▶ _EXERCISE GOAL_: Pull every line that includes the word "taskbar" out of the data below and copy it.

INFORMATION GIVEN Block Start

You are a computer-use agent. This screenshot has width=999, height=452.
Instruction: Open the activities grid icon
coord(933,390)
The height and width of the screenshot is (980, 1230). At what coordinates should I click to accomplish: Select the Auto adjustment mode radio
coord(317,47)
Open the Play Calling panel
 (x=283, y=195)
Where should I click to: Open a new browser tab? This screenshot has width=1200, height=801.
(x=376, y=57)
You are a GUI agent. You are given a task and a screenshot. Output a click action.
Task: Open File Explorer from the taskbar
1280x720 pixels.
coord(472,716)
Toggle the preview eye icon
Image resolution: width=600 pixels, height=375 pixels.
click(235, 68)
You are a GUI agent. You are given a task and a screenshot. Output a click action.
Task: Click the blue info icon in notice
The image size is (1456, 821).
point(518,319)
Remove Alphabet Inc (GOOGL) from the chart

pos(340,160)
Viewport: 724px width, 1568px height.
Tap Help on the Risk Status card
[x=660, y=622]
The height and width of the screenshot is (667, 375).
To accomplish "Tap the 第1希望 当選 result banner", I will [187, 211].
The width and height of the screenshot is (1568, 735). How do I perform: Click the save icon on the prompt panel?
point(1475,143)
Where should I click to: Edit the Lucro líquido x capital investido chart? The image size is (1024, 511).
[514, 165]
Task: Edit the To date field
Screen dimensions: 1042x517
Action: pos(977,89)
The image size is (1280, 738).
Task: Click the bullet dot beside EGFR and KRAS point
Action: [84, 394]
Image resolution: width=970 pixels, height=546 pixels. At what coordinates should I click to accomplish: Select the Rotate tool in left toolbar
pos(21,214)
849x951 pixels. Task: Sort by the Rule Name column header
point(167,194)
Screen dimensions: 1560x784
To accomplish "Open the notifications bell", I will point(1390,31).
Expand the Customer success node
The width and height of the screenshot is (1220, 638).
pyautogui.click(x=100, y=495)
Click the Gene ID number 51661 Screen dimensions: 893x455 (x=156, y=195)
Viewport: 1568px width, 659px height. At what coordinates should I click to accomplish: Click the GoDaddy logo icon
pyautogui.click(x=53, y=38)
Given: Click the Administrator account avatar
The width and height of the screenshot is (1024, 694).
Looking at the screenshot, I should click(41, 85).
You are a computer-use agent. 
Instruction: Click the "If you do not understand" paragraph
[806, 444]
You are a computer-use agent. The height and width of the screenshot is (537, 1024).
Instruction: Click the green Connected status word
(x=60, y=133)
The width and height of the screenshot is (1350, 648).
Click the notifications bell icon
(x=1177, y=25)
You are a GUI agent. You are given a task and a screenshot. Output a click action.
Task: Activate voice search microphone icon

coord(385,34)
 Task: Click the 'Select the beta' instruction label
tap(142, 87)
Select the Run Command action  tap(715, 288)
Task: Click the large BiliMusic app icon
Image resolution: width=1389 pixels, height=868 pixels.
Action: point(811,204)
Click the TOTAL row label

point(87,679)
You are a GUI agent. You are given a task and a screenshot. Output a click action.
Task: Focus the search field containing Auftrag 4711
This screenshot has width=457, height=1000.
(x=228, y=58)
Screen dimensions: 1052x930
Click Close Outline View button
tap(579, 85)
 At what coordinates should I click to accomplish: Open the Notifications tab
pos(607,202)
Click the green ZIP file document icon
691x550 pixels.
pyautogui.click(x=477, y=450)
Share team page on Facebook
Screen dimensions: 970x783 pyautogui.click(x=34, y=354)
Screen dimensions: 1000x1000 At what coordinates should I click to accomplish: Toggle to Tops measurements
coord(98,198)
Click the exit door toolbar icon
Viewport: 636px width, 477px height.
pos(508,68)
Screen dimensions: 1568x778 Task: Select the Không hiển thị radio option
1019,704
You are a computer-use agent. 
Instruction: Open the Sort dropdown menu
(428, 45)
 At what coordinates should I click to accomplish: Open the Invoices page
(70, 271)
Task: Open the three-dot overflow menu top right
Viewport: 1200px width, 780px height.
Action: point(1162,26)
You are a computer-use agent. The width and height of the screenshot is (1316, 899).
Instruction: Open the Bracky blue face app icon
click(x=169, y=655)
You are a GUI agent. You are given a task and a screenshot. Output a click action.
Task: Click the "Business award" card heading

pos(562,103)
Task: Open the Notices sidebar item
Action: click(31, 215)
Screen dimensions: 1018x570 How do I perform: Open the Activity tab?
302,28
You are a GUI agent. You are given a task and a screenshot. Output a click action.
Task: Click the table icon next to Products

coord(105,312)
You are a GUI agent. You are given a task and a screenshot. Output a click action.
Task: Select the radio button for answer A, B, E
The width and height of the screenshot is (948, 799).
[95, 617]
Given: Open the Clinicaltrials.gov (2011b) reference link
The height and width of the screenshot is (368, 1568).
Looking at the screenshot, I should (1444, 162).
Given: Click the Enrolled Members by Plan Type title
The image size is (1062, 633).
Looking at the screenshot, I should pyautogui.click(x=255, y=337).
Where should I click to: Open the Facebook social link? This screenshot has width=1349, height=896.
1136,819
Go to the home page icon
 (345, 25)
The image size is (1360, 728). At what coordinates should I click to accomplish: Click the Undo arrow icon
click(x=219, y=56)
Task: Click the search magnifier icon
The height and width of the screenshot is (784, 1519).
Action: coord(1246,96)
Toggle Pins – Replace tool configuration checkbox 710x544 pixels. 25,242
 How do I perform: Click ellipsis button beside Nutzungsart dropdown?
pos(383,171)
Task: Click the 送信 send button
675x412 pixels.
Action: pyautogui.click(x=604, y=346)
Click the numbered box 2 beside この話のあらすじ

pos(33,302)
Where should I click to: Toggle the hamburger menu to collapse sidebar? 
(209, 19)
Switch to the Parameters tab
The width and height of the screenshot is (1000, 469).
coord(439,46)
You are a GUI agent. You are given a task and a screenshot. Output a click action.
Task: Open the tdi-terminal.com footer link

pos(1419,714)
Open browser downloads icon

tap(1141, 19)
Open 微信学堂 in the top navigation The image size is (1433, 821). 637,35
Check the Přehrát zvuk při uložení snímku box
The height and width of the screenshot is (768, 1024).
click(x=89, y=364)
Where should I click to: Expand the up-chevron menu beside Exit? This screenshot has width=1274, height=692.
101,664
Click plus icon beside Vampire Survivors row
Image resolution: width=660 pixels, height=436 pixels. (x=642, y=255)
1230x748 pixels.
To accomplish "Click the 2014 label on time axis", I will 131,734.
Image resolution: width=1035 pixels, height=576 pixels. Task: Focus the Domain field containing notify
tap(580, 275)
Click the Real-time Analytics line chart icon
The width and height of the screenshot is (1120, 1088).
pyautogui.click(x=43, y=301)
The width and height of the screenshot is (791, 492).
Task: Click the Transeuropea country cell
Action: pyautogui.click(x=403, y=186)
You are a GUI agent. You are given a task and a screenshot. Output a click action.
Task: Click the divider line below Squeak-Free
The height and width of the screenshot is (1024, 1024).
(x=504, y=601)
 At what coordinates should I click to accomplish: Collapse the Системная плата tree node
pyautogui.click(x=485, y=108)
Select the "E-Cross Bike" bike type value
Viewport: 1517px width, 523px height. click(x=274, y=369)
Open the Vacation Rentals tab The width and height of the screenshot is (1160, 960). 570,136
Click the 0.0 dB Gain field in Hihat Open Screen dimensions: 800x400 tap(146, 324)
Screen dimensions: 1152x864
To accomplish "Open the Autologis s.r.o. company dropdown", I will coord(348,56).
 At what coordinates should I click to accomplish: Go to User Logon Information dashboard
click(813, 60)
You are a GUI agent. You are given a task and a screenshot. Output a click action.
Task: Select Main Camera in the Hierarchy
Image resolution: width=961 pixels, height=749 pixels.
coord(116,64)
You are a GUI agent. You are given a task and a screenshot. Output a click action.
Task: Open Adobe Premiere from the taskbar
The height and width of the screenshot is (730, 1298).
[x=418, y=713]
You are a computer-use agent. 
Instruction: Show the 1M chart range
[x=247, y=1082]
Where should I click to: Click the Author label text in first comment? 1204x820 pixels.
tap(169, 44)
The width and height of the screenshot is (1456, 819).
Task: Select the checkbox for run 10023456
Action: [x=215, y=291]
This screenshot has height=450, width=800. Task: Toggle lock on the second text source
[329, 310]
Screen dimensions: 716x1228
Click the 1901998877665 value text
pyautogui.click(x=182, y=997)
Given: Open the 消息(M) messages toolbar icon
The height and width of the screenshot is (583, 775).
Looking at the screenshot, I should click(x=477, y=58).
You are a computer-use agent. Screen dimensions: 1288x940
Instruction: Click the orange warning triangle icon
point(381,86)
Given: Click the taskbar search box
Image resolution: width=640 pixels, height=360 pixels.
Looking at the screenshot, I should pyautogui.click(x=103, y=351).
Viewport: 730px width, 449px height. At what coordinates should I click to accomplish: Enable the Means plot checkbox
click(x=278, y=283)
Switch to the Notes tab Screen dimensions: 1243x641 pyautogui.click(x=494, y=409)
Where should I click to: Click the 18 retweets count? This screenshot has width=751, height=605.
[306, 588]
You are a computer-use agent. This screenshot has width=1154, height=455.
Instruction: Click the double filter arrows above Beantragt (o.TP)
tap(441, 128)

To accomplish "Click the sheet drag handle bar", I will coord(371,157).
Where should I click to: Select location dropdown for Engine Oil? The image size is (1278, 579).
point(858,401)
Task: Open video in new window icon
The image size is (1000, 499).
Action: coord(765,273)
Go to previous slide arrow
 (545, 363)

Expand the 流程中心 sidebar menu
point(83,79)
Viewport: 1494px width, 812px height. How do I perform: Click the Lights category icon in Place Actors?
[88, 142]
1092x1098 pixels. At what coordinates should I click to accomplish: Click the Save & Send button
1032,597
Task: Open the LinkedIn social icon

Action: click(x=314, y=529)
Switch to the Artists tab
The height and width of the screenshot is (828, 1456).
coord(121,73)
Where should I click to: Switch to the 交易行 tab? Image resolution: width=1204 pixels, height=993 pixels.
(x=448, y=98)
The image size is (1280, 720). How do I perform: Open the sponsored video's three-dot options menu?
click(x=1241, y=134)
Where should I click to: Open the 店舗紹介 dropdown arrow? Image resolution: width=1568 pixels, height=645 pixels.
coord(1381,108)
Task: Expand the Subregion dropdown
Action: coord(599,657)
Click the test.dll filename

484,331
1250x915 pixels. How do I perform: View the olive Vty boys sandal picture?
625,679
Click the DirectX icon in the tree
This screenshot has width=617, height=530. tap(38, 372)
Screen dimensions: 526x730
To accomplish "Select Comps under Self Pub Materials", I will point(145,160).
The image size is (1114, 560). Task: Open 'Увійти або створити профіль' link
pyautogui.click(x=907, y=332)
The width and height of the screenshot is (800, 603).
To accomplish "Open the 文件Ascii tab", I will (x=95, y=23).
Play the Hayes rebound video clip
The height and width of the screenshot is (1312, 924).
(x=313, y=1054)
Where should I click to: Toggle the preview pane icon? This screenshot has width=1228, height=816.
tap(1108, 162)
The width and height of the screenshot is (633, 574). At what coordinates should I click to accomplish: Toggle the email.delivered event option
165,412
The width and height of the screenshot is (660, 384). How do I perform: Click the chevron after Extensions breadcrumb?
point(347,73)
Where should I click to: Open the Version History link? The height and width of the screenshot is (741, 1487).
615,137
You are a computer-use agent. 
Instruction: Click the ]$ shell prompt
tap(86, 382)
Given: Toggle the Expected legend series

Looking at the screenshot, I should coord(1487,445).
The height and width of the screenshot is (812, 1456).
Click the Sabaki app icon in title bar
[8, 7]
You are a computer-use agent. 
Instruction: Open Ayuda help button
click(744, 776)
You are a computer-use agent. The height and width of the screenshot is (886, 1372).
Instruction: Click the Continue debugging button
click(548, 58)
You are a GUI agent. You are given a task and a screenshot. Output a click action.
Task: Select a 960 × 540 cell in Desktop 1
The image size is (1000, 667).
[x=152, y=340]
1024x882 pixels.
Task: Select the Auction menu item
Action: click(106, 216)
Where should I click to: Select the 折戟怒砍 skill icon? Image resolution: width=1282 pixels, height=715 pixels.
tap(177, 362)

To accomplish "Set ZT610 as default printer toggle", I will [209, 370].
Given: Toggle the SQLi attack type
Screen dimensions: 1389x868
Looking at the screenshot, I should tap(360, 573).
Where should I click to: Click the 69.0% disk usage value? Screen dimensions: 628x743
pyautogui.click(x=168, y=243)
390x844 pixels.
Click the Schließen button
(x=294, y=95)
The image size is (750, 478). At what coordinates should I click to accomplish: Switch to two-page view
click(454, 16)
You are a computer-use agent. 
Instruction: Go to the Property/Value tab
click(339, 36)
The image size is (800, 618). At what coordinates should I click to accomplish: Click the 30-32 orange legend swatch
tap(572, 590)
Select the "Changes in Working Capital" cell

INFORMATION GIVEN Block End

▶ _RESULT OF THIS EXERCISE_:
Task: Open File Explorer from the taskbar
Task: Open Adobe Premiere from the taskbar
Given: Click the taskbar search box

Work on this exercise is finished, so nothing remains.